The US dollar's rally to a six-month high against the euro will end as demand for US assets from foreign investors wanes, Lehman Brothers Holdings Inc said in a research report dated May 12. The firm advised increasing bets the US currency will drop versus the yen.
The US dollar last week rallied for a third week versus the euro and had the biggest weekly gain against the yen in more than four months as US reports showed a narrower trade deficit and greater than expected retail sales.
"Data flow has turned more dollar-supportive, yet we believe the dollar will ultimately depreciate further as a result of a weak capital flow picture,'' James McCormick, the firm's London-based head of global currency research, said in a report yesterday.
Investor appetite for US corporate bonds and stocks will probably decline, McCormick said. Standard & Poor's cut the credit rating of the two-largest US automakers, Ford Motor Co and General Motors Corp, to junk-bond status on May 5. "On the capital-flow front, we believe that the picture is unlikely to remain supportive," he said.
Lehman, the fifth-largest US securities firm, expects the US dollar to decline to US$1.40 per euro and 90 yen by year-end.
In Asia, expectations are that Chinese policy makers will let their currency trade more freely and this will benefit other Asian currencies, McCormick said. China has pegged the yuan at about 8.3 per US dollar for a decade.
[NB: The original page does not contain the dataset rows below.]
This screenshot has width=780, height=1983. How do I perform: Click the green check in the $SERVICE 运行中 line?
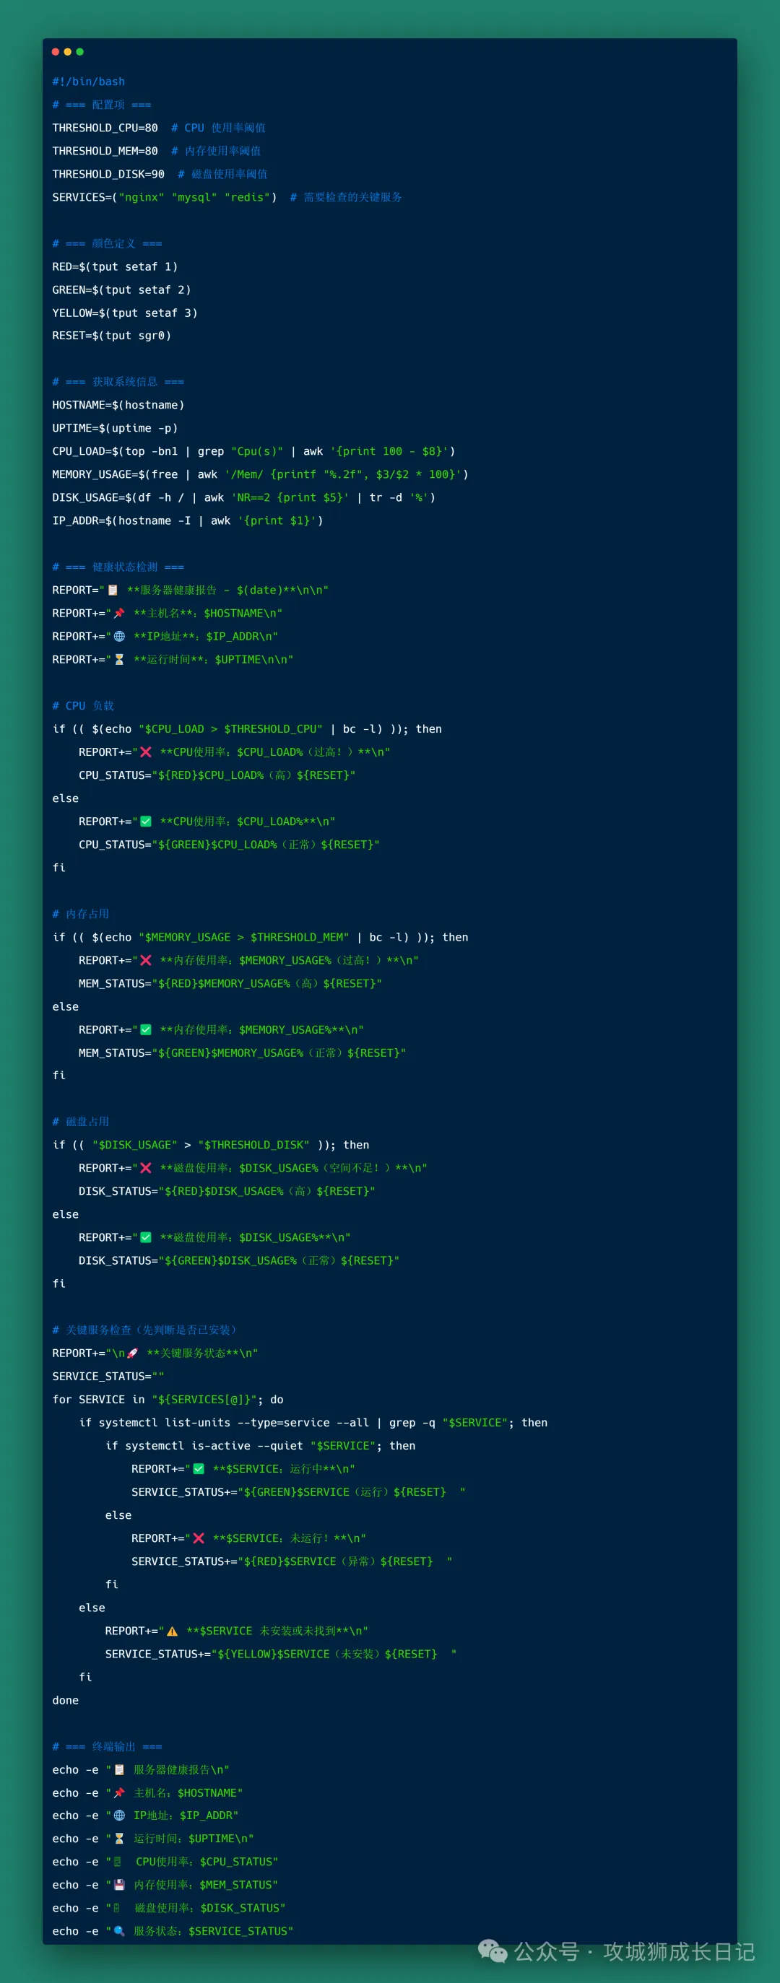tap(199, 1468)
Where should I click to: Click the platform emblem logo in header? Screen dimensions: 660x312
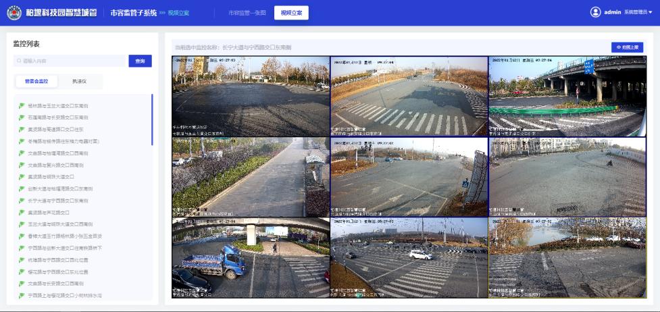14,12
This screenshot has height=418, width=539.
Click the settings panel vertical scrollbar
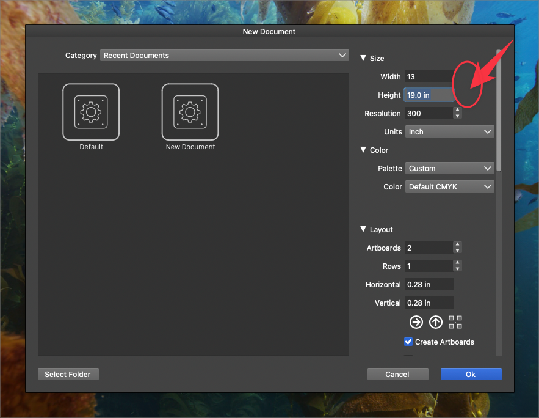[x=499, y=110]
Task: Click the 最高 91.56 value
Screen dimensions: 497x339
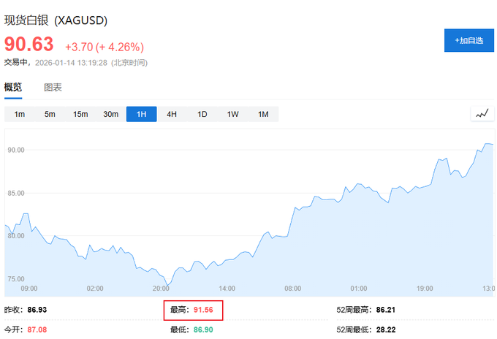Action: point(203,310)
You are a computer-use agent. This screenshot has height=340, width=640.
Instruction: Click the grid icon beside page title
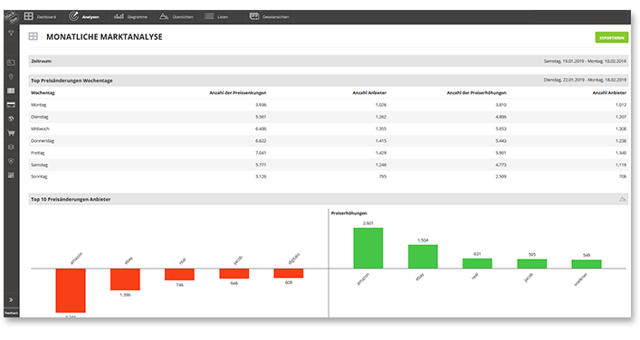(x=33, y=36)
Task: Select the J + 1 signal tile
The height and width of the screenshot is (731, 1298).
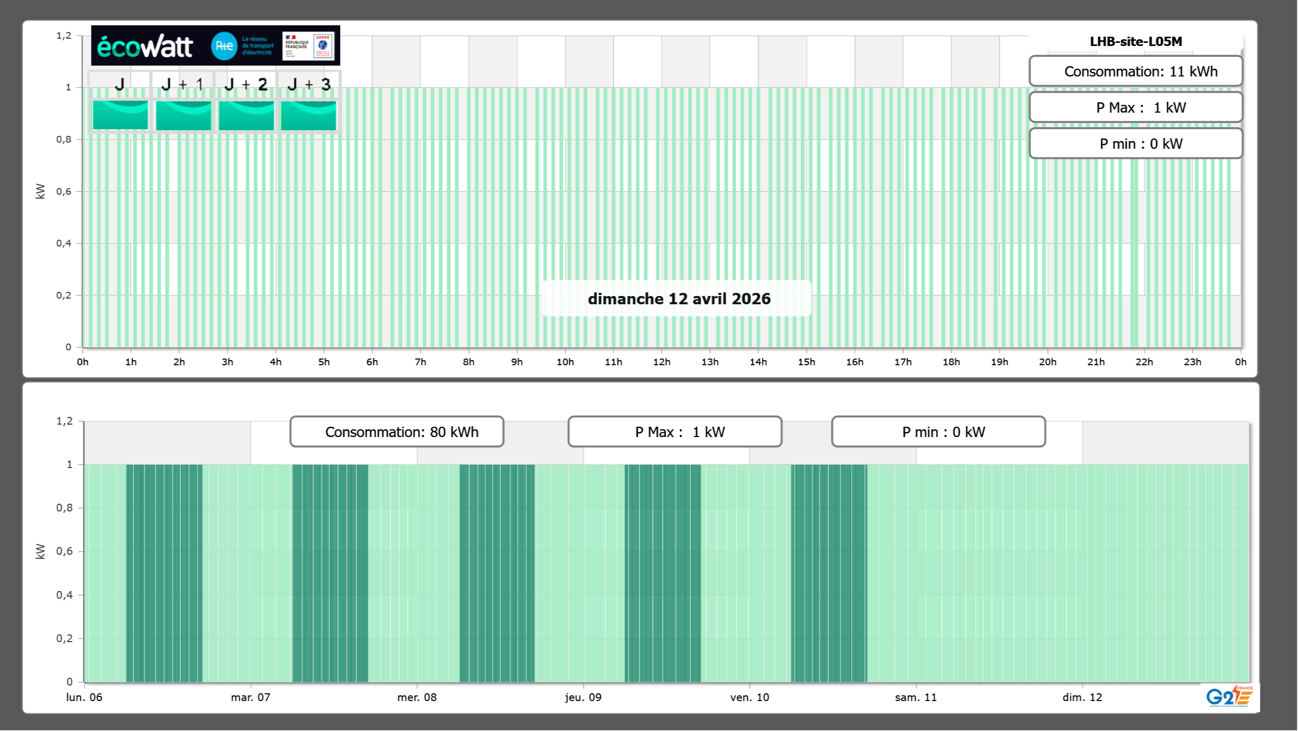Action: click(x=183, y=115)
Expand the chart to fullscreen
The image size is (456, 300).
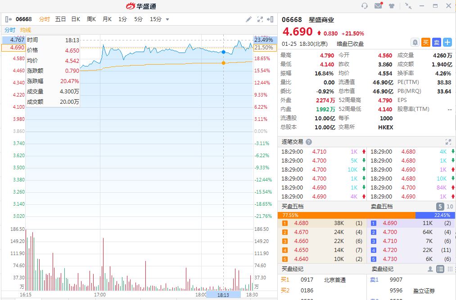(260, 19)
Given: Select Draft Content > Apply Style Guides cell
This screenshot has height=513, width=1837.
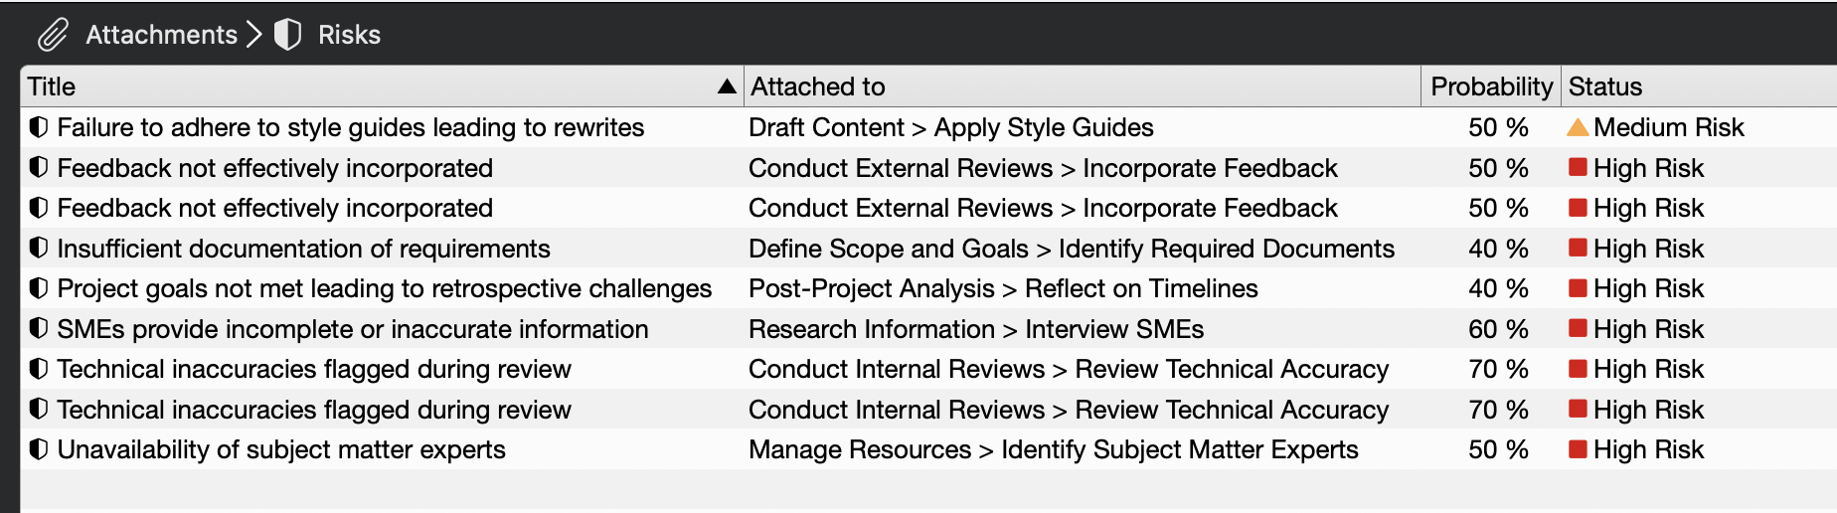Looking at the screenshot, I should pos(950,127).
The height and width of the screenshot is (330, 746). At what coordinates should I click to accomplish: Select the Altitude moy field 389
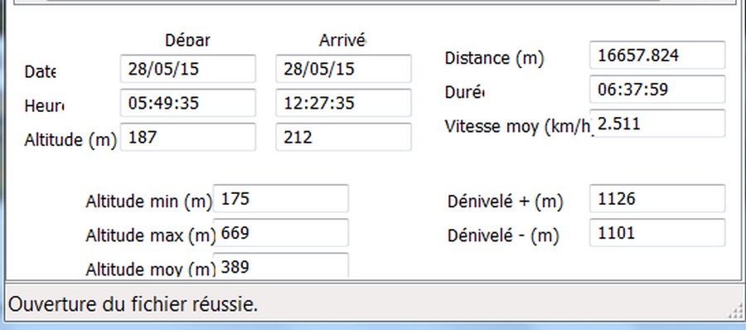click(x=281, y=265)
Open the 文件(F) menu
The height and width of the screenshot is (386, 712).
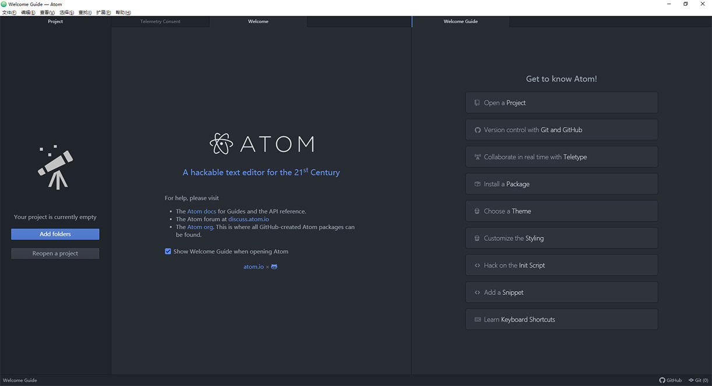9,12
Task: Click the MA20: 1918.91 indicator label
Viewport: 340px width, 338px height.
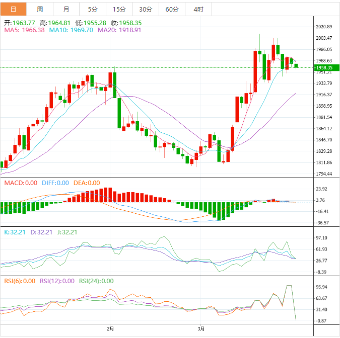Action: tap(119, 30)
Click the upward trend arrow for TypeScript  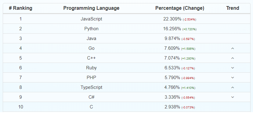click(x=233, y=87)
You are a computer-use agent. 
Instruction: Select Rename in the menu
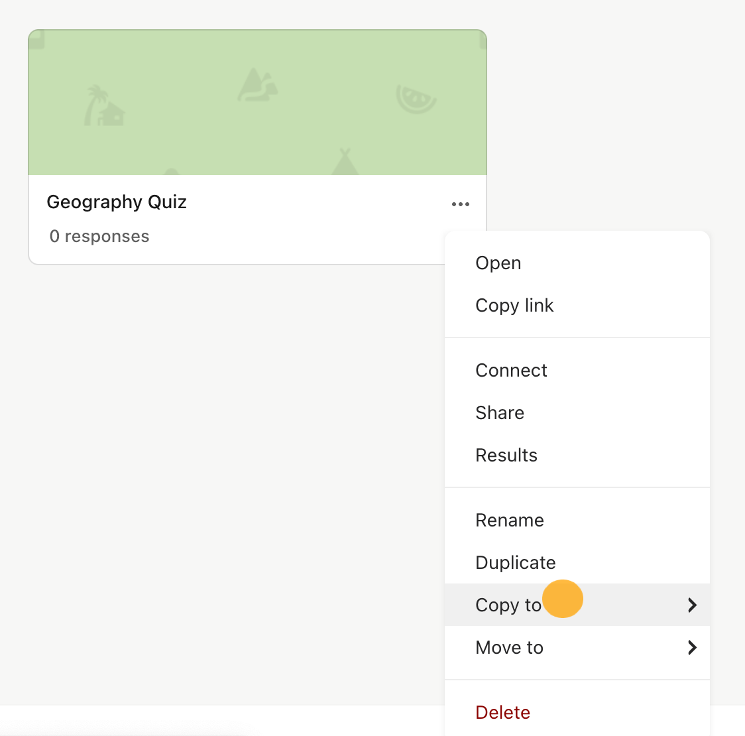[577, 520]
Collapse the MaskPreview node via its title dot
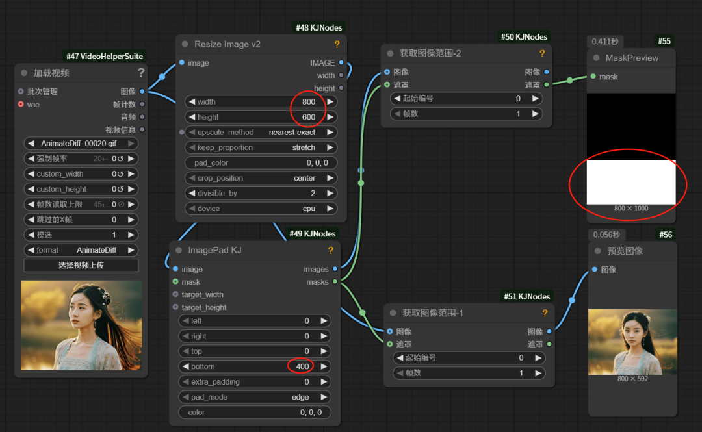The width and height of the screenshot is (702, 432). point(595,58)
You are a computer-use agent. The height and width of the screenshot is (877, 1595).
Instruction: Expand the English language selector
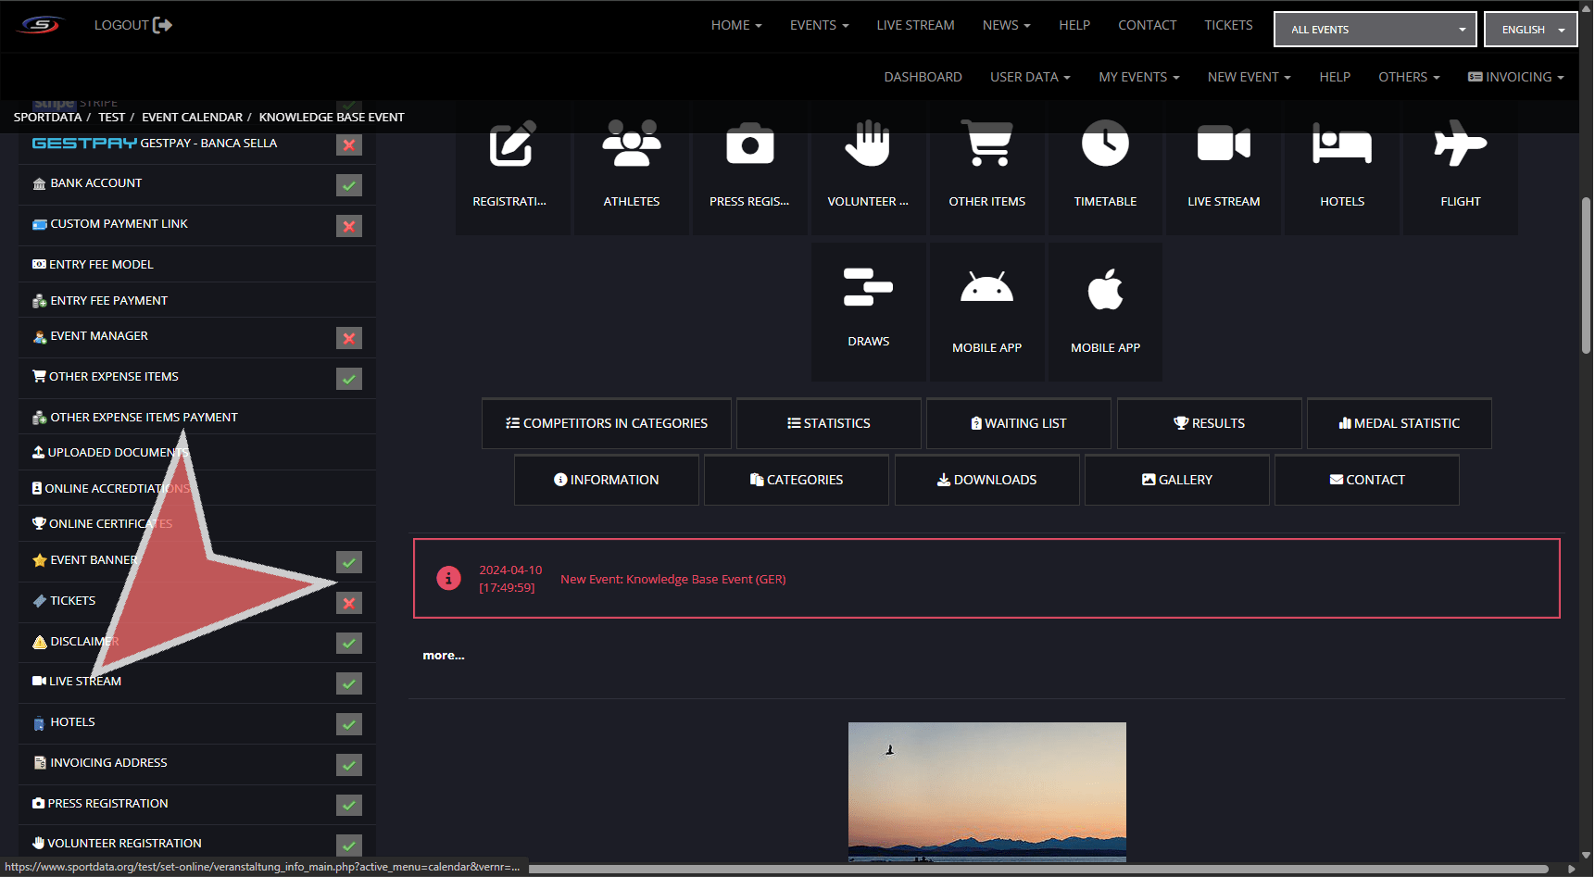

"The long-awaited yuan revaluation continues to frustrate even the most patient investor, but our advice is to stick with the bullish Asian currency view," McCormick wrote. "Once the regime change finally occurs, we believe this will set the stage for wide-ranging foreign-exchange appreciation in Asia."
Lehman said that investors should maintain bets on an advance in the currencies of Thailand, Taiwan, Singapore and South Korea versus the US dollar and the euro.